Monday, 30 July 2012

Tory Government - Raw Deal For Rural Communities - By Mary Creagh


Rural heartland -
feeling full force of ministers' mistakes

Mary Creagh Labour’s Shadow Environment Secretary, on the raw deal being served to rural communities by the Government.

Western Morning News, Saturday 28 July 2012

The recent dairy crisis has shown that markets alone do not guarantee a fair deal for farmers or the countryside. We are now in the longest recession for 50 years with rural communities paying a high price for the failures of this out-of-touch Government. Defra ministers talk a good game on food security, yet as the dairy crisis loomed, ministers were asleep on the job.

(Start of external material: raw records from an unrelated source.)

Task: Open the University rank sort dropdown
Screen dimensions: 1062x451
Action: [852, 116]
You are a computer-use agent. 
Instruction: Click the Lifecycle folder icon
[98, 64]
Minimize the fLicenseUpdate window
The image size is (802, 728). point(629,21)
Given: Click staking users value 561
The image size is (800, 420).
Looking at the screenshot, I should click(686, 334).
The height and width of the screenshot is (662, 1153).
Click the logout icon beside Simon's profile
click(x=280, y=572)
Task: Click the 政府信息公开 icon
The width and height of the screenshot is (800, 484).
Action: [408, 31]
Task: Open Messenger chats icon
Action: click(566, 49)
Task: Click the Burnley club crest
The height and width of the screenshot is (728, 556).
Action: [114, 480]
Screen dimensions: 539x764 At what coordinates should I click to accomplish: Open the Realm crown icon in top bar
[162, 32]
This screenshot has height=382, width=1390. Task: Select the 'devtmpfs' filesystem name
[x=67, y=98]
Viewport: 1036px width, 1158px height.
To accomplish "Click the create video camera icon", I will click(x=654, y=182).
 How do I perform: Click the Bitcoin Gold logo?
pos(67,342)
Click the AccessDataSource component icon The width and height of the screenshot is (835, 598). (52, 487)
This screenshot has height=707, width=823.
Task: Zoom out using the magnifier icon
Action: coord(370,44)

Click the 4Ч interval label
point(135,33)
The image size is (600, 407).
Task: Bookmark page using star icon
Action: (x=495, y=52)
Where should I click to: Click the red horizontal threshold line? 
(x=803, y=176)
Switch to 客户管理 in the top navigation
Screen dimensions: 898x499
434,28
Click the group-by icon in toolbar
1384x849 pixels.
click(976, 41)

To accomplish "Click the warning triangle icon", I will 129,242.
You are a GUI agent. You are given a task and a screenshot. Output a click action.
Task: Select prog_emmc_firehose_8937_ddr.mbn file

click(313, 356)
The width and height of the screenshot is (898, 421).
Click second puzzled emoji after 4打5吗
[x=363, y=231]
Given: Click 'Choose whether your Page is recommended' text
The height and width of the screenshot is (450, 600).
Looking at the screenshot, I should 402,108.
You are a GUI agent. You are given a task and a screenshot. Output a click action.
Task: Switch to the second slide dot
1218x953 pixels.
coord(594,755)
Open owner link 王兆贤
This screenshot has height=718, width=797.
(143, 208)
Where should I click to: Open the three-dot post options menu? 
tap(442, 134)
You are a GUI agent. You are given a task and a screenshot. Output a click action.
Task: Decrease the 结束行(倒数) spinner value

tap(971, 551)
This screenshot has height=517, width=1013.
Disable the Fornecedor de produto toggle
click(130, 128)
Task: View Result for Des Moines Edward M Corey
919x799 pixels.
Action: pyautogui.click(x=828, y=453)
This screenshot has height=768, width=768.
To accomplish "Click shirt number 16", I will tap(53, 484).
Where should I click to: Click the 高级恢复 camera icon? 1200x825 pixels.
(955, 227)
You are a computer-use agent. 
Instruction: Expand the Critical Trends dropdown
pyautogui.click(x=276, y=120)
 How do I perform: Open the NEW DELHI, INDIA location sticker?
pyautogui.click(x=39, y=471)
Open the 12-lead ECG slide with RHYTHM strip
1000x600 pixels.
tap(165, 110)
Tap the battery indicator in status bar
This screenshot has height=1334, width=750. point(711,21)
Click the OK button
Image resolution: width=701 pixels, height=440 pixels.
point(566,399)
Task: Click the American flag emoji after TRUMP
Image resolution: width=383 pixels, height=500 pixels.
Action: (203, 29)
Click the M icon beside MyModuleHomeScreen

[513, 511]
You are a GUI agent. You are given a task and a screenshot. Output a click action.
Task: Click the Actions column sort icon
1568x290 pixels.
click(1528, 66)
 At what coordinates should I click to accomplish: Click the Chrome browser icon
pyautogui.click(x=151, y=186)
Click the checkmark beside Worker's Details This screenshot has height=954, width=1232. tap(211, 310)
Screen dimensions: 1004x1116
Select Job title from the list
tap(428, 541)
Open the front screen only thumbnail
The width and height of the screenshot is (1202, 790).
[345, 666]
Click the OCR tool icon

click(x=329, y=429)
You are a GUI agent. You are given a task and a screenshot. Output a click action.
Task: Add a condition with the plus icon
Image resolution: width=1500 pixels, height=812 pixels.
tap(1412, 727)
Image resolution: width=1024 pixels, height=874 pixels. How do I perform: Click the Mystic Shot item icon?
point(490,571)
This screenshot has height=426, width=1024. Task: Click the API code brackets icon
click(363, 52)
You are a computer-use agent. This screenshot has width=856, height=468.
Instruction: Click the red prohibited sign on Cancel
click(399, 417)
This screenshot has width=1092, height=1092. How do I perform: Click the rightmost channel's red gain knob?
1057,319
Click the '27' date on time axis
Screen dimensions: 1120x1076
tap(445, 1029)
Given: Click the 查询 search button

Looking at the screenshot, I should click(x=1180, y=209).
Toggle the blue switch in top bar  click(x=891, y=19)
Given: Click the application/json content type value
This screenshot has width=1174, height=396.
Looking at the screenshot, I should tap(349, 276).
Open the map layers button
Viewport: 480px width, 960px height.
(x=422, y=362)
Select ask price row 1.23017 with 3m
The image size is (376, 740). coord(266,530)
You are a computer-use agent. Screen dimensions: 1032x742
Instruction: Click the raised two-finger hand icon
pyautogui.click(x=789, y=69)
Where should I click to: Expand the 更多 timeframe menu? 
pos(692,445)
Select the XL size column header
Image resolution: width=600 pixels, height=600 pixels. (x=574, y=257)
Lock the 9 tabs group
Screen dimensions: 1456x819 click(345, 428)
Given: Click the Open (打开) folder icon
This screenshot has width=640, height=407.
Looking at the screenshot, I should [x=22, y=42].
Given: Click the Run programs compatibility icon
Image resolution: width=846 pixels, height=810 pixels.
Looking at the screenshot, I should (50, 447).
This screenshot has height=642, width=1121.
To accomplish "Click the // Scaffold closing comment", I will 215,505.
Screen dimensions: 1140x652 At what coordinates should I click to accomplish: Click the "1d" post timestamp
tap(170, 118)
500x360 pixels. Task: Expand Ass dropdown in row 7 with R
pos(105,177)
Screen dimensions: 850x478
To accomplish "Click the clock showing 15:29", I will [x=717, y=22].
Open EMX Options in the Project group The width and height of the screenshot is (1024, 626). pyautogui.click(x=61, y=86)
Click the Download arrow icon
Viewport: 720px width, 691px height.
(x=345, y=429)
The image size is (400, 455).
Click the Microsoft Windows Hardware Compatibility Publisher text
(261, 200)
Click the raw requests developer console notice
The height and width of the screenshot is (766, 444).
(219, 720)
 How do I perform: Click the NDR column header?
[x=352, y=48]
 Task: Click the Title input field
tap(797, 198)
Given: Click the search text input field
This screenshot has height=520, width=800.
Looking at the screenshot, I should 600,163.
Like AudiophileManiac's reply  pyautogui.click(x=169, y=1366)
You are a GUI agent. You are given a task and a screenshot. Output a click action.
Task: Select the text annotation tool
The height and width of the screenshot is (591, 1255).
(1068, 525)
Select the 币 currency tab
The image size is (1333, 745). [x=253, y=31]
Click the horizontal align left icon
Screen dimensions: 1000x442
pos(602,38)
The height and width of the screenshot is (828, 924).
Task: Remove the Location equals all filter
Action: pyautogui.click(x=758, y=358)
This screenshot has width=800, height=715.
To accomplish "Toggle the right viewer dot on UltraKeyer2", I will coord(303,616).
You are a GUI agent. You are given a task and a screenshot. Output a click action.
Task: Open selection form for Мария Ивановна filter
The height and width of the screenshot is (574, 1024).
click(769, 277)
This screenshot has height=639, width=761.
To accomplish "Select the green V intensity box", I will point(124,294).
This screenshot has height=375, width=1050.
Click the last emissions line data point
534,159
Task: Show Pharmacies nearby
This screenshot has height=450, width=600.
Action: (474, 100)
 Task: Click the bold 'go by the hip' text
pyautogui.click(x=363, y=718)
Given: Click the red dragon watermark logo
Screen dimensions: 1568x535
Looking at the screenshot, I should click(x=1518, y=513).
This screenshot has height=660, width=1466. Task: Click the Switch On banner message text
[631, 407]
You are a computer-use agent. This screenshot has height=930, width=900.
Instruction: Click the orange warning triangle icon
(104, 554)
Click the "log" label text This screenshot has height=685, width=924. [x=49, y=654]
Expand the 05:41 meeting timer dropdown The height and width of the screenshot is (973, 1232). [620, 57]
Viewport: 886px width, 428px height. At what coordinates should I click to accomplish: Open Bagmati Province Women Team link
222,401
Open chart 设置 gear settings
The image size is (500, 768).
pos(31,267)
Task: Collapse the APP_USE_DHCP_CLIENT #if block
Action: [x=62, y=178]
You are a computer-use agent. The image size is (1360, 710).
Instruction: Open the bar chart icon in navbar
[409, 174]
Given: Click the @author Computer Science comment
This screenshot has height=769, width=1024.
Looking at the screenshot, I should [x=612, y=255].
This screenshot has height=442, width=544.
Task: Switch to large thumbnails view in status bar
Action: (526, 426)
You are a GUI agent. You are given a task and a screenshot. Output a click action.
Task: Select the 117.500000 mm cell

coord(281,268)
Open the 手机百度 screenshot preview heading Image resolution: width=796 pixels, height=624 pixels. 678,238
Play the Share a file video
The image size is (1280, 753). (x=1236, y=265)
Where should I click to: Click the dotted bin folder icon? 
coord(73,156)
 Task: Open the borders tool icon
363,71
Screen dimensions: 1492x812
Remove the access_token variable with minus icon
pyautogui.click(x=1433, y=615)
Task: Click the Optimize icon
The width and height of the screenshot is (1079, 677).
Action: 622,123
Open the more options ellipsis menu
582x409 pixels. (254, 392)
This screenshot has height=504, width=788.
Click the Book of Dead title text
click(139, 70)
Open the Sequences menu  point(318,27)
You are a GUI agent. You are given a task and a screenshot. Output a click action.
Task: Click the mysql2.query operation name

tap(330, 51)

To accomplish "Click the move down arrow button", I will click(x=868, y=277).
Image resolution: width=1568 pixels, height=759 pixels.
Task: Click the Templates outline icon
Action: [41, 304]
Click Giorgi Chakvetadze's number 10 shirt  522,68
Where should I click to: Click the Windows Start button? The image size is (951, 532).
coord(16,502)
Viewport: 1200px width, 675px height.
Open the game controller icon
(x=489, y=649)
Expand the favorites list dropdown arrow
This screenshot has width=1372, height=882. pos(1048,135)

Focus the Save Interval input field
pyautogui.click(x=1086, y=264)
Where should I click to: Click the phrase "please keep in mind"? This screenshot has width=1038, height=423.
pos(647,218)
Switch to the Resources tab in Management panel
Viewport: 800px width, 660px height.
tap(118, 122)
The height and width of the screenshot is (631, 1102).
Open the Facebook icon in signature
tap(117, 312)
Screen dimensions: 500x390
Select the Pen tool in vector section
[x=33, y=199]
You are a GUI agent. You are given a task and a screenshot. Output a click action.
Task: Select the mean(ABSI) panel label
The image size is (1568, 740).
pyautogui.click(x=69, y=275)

The race to the bottom on farm-gate prices is bad for farmers and, ultimately, bad for consumers. We need an end to one-sided contracts and the reckless behaviour of the big milk processors who are squeezing dairy farmers for all they can. Last week the Government woke up to the scale of the problem and started to bang heads together. But why did it take a milk blockade for ministers to act? Labour wants to see the Government strengthen the role of the Groceries Code Adjudicator to ensure a fair deal across the supermarket supply chain with the power to fine companies who breach the code. Yet ministers oppose giving the Adjudicator the power to fine.


There are wider problems in the economy in Devon and Cornwall, and these are tough times for rural communities and businesses. This out-of- touch Government has made the wrong choices on the economy, choking off growth and the fragile recovery. The South West did not receive a penny from the £9.4 billion promised for rail projects by the government earlier this month. Worse still, as the WMN has reported, ministers are looking to cut direct trains from Penzance to Paddington by a third under the new Great Western franchise agreement.




There is a cost of living crisis spreading across our towns and villages. Living costs in rural communities are already 10-20% higher than in urban areas. There has been a massive growth in food poverty as families struggle with higher living costs, lower wages and welfare changes. The leading food charity FareShare estimates that 16% of people within the South West are living in food poverty, unable to feed themselves on regular basis. Earlier this month, the Devon and Cornwall Food Association extended its reach from Plymouth to the whole of Devon, redistributing food to local foodbanks. Yet one of the first things the Tory-led government did was to abolish the Agricultural Wages Board for England and Wales. The board guarantees minimum pay and conditions for 23,500 rural workers in the South West. Axing it will take £9 million a year out of England's rural economy through lost sick and holiday pay alone. The last thing we need is a race to the bottom on wages. This will take money out of the rural High Street, local shops and pubs.

House of Commons Library research, which I commissioned, revealed families in rural areas have been disproportionately hit by the removal of the tax credit second income threshold. This protected the £545 per annum child tax credit family element for households earning less than £40,000 and helped 15% of families with children in rural areas (compared to 10% in urban areas). Rural councils, which tend to have older and less deprived populations receive lower grant allocations, spend less on social care, charge more for home care and allocate lower personal budgets than local authorities serving younger, more urban and more deprived populations. The Commission for Rural Communities reported last month that young people in rural areas face extra barriers finding work and accessing training. The rate at which young people become NEETS (young people not in education employment or training) is rising faster in rural areas than urban ones. Long term youth unemployment has more than trebled in the last year across Devon and Cornwall.

What was the Government's response to the Commission for Rural Communities? They abolished it. In the last two years, Defra ministers have failed to get a grip with the issues facing rural communities. They have cut funding for flood defences by 30% and then asked communities to come up with the cash for flood defences themselves. Their proposals to sell off the nation's forests met huge protests and they backed back down. The same happened with national nature reserves and changes to reduce environmental protection in planning law. And wild animals in circuses. It is not just Cameron and Osborne getting the big decisions wrong, and it is not just people in urban centres who are affected. It is coalition heartlands like the South West who are feeling the force of government incompetence. Rural communities deserve better.